● **INSTRUCTIONS FOR THE TASK**
Beneath this sentence is a set of records; write each of them out exactly.

● **RECORDS SHOWN**
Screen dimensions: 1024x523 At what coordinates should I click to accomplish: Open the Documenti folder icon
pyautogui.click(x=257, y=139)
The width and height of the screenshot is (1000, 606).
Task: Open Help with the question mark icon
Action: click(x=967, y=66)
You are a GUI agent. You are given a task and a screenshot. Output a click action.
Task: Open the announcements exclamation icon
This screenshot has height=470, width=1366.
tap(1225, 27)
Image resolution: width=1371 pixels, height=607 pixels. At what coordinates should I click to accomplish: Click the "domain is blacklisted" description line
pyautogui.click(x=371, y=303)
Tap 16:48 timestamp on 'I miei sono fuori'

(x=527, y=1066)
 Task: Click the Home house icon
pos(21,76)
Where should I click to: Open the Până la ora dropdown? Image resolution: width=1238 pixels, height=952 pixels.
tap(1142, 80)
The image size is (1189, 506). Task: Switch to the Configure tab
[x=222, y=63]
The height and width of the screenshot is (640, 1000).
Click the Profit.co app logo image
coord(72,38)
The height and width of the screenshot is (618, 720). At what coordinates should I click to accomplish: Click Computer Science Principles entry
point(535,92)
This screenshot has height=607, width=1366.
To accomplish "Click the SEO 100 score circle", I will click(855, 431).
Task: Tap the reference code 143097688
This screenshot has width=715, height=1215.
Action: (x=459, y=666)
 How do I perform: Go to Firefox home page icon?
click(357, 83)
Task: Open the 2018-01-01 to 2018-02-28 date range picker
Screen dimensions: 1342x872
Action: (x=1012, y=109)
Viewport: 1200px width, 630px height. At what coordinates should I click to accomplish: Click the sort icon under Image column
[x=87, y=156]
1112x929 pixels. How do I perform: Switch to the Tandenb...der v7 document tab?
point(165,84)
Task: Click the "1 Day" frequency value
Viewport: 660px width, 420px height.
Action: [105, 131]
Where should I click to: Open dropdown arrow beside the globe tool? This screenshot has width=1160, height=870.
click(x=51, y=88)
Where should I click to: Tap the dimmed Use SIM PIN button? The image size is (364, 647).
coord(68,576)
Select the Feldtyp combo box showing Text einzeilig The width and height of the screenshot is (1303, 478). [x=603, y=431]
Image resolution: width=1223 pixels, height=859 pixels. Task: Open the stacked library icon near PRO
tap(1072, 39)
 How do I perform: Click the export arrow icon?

● **EXPECTED ANSWER**
Screen dimensions: 1024x523 At what coordinates should I click to accomplish: Open the Documenti folder icon
pyautogui.click(x=257, y=139)
The width and height of the screenshot is (1000, 606).
Task: Open Help with the question mark icon
Action: click(x=967, y=66)
You are a GUI agent. You are given a task and a screenshot. Output a click action.
Task: Open the announcements exclamation icon
This screenshot has height=470, width=1366.
tap(1225, 27)
Image resolution: width=1371 pixels, height=607 pixels. At what coordinates should I click to accomplish: Click the "domain is blacklisted" description line
pyautogui.click(x=371, y=303)
Tap 16:48 timestamp on 'I miei sono fuori'

(x=527, y=1066)
 Task: Click the Home house icon
pos(21,76)
Where should I click to: Open the Până la ora dropdown? Image resolution: width=1238 pixels, height=952 pixels.
tap(1142, 80)
The image size is (1189, 506). Task: Switch to the Configure tab
[x=222, y=63]
The height and width of the screenshot is (640, 1000).
Click the Profit.co app logo image
coord(72,38)
The height and width of the screenshot is (618, 720). At what coordinates should I click to accomplish: Click Computer Science Principles entry
point(535,92)
This screenshot has height=607, width=1366.
To accomplish "Click the SEO 100 score circle", I will click(855, 431).
Task: Tap the reference code 143097688
This screenshot has width=715, height=1215.
Action: (x=459, y=666)
 How do I perform: Go to Firefox home page icon?
click(357, 83)
Task: Open the 2018-01-01 to 2018-02-28 date range picker
Screen dimensions: 1342x872
Action: (x=1012, y=109)
Viewport: 1200px width, 630px height. At what coordinates should I click to accomplish: Click the sort icon under Image column
[x=87, y=156]
1112x929 pixels. How do I perform: Switch to the Tandenb...der v7 document tab?
point(165,84)
Task: Click the "1 Day" frequency value
Viewport: 660px width, 420px height.
Action: [105, 131]
Where should I click to: Open dropdown arrow beside the globe tool? This screenshot has width=1160, height=870.
click(x=51, y=88)
Where should I click to: Tap the dimmed Use SIM PIN button? The image size is (364, 647).
coord(68,576)
Select the Feldtyp combo box showing Text einzeilig The width and height of the screenshot is (1303, 478). [x=603, y=431]
Image resolution: width=1223 pixels, height=859 pixels. Task: Open the stacked library icon near PRO
tap(1072, 39)
 How do I perform: Click the export arrow icon?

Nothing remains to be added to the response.